They’d taken me straight to Dogwood—to Sutton in that fucking van.

After that, instinct had taken over, had driven me to snatch her from that wolf, put her on the back of my bike, and take her home to tend her wounds.

Seeing her afraid, injured, the beast had demanded I take care of her.

The beast and the man were one and the same—we were of the same mind in all things—and that part of me wouldn’t let me forget the taste of her lips, and now—fuck—there was a growl of mine , constantly in my head.

Animal instinct was pulling me toward her, making me feel things that should be impossible, my stomach was tight, and my hands fucking shook and my head was full of confusing and persistent thoughts, and I was afraid I knew why.

I’d barely resisted tearing the heads off those wolves.

If Warrick and Rome hadn’t been there, I’m not sure I could’ve stopped myself.

Yes, those fuckers deserved it, but it would’ve caused all kinds of problems with Draven and the rest of his pack.

I was War’s lieutenant, given that position because I could keep my shit tight when I needed to.

It was Draven’s job to reprimand his pack, but as soon as I’d seen Sutton, afraid and bleeding, I hadn’t cared about that, I would have happily started a war.

I thought I had the hunger, the desire for Sutton, under control.

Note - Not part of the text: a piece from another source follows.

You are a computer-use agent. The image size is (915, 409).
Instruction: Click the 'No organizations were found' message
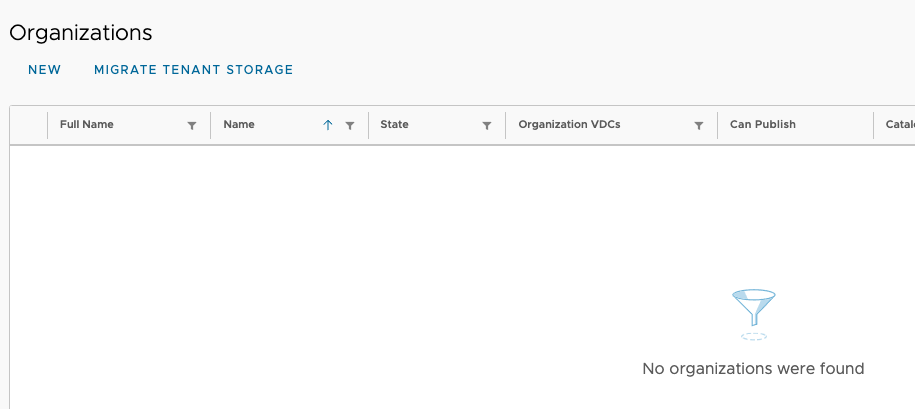[x=752, y=369]
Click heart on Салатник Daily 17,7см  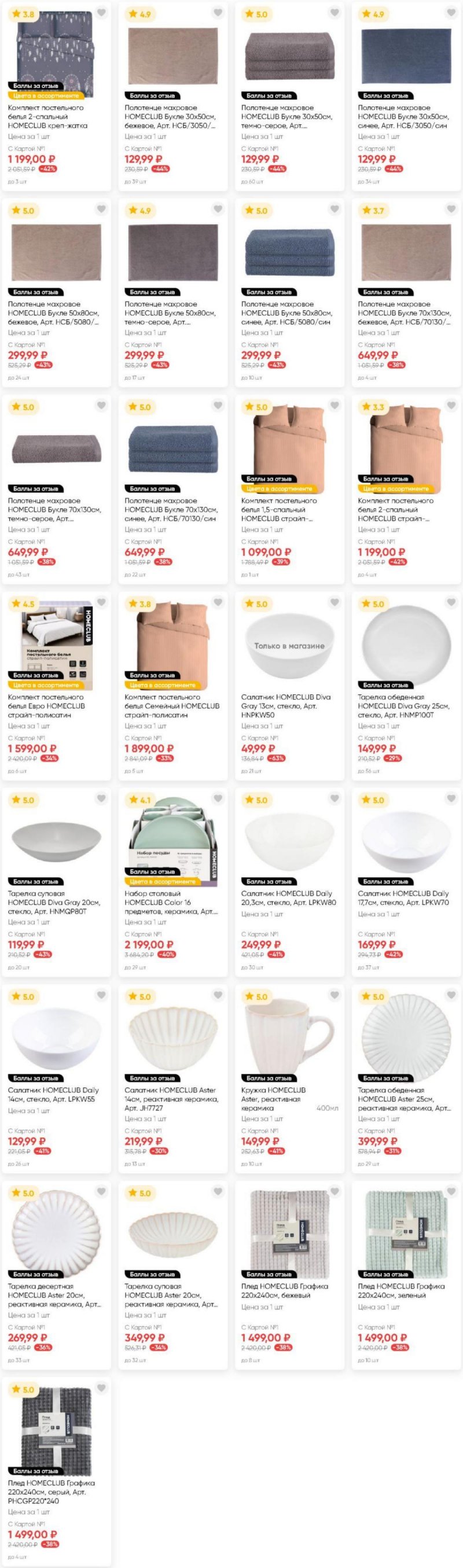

I thought that seeing her hurt, licking her wounds, tasting her blood had caused some kind of fucked connection to her, was behind these overprotective feelings I had for her, and that I could easily handle them. I was wrong.

The scent of her blood had roused the beast until that part of me had been shoving against my skin, rolling under my flesh, desperate to take over, to hunt down those who hurt her and put them down.

As soon as I’d run my fingers through all that soft, gorgeous, fucking honey-blond hair stained red, I’d been back in that basement with her. I’d seen her the way I’d found her three months ago, so close to death that she’d almost been lost to all of us.

After that, washing the blood out of her hair, getting rid of the smell, had been all I could think about, and the more I’d touched her, the more I’d smelled her, and the more time I spent with her, the more I lost control—until I was nothing but beast.

Being near her was too dangerous. I couldn’t be in the same city, the same house, and definitely not in the same fucking room.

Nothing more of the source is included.